In vitro–in vivo extrapolation of CYP2C8-catalyzed paclitaxel 6α-hydroxylation: effects of albumin on in vitro kinetic parameters and assessment of interindividual variability in predicted clearance

Abstract

This study aimed to characterize the effects of bovine serum albumin (BSA) on the kinetics of CYP2C8-catalyzed paclitaxel 6α-hydroxylation in vitro; determine whether the addition of BSA to incubations improves the prediction of paclitaxel hepatic clearance via this pathway in vivo; and assess interindividual variability in predicted clearance. The kinetics of paclitaxel 6α-hydroxlation by human liver microsomes (HLM) and recombinant CYP2C8 were characterized in incubations performed with and without BSA (2% w/v) supplementation, and the in vitro kinetic data were extrapolated to provide estimates of in vivo clearances. The Simcyp population-based ADME simulator was used to determine interindividual variability in the predicted clearances. Supplementation of incubations of HLM with BSA resulted in a 3.6-fold increase in the microsomal intrinsic clearance for paclitaxel 6α-hydroxylation, due mainly to a reduction in K(m) (7.08 ± 2.50 to 2.26 ± 0.39μM), while addition of BSA to incubations of recombinant CYP2C8 resulted in an approximate doubling of intrinsic clearance.
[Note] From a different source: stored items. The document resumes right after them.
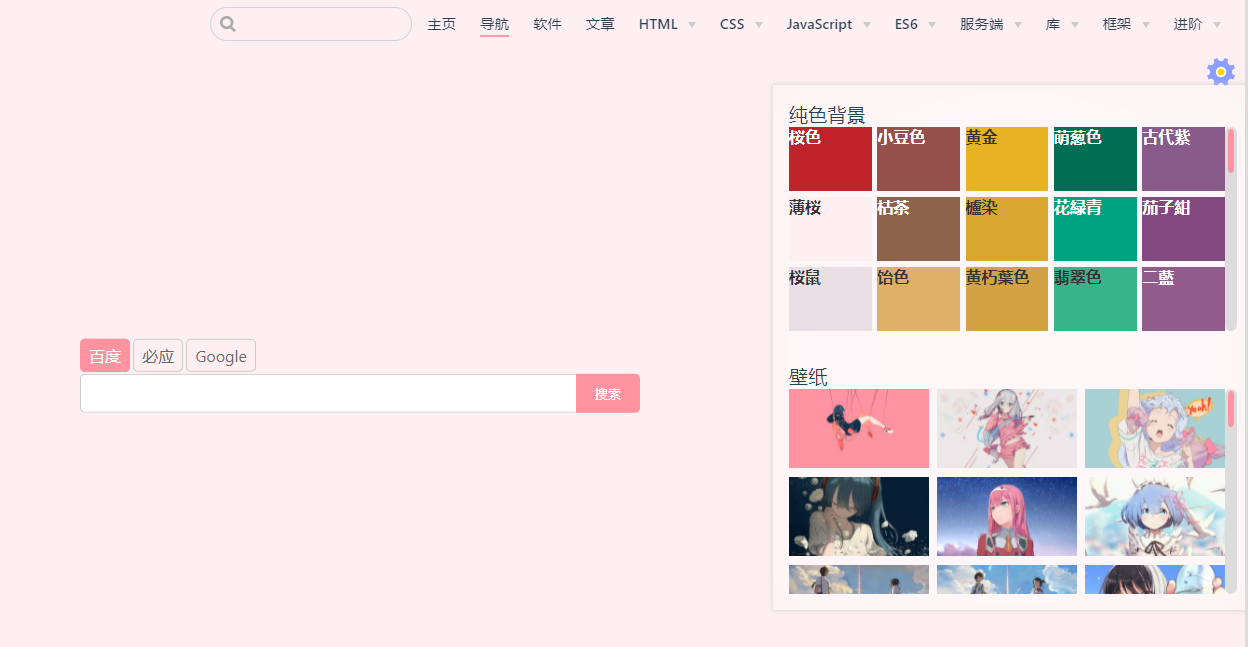
Task: Select the 桜色 red swatch
Action: 830,159
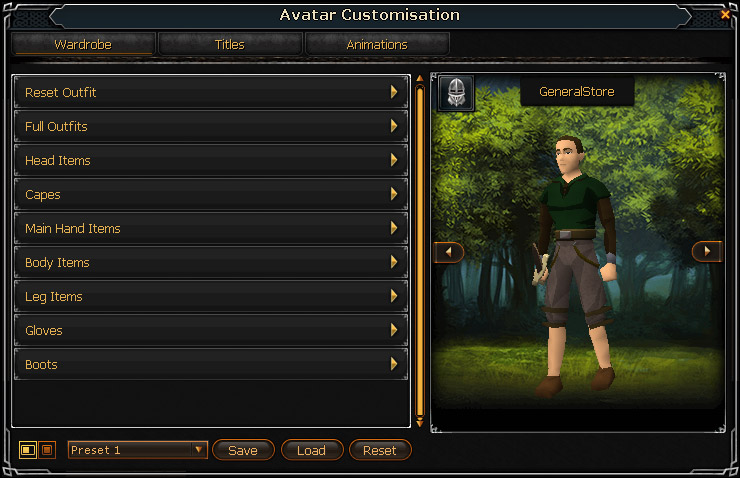Close the Avatar Customisation window
Screen dimensions: 740x478
tap(725, 15)
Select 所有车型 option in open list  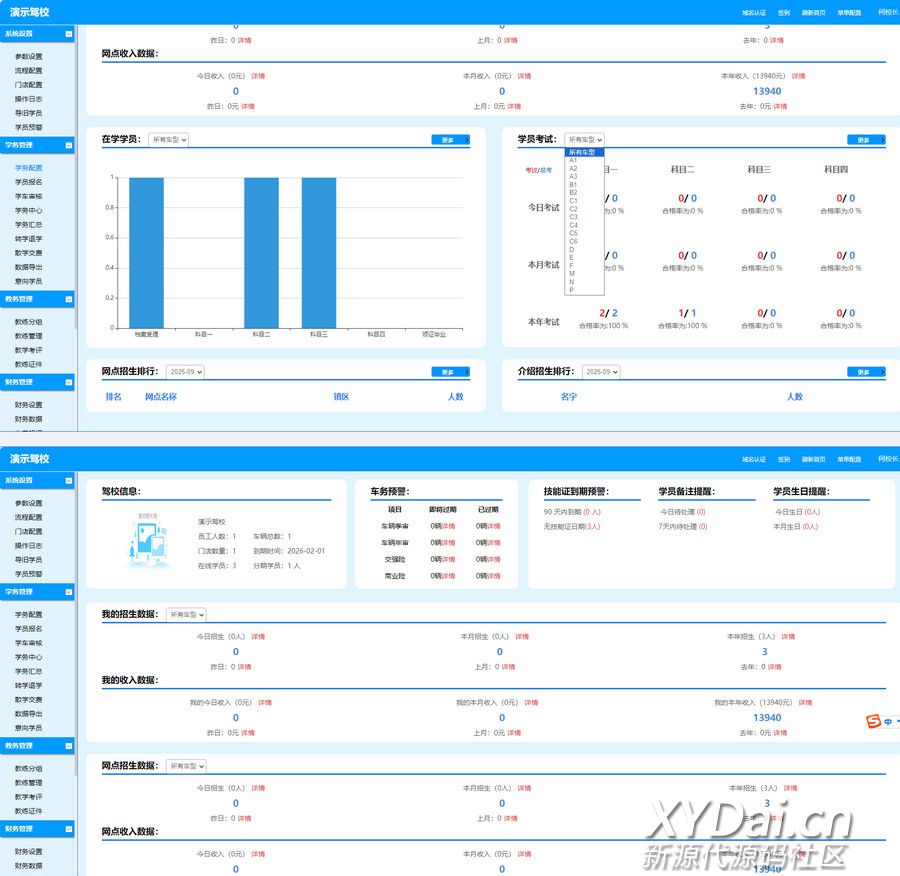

Mean values of predicted in vivo hepatic clearance were in good agreement with clinical data when in vitro data obtained in the presence of BSA were used for IV-IVE. Simcyp predicted 20- to 30-fold interindividual variability in in vivo paclitaxel hepatic clearance via the 6α-hydroxylation pathway. Human liver microsomal K(m) and intrinsic clearance values are over- and underpredicted, respectively, when incubations of the CYP2C8 substrate paclitaxel are performed without BSA supplementation. IV-IVE based on kinetic parameters generated in the presence of BSA improves the accuracy of predicted paclitaxel hepatic clearance.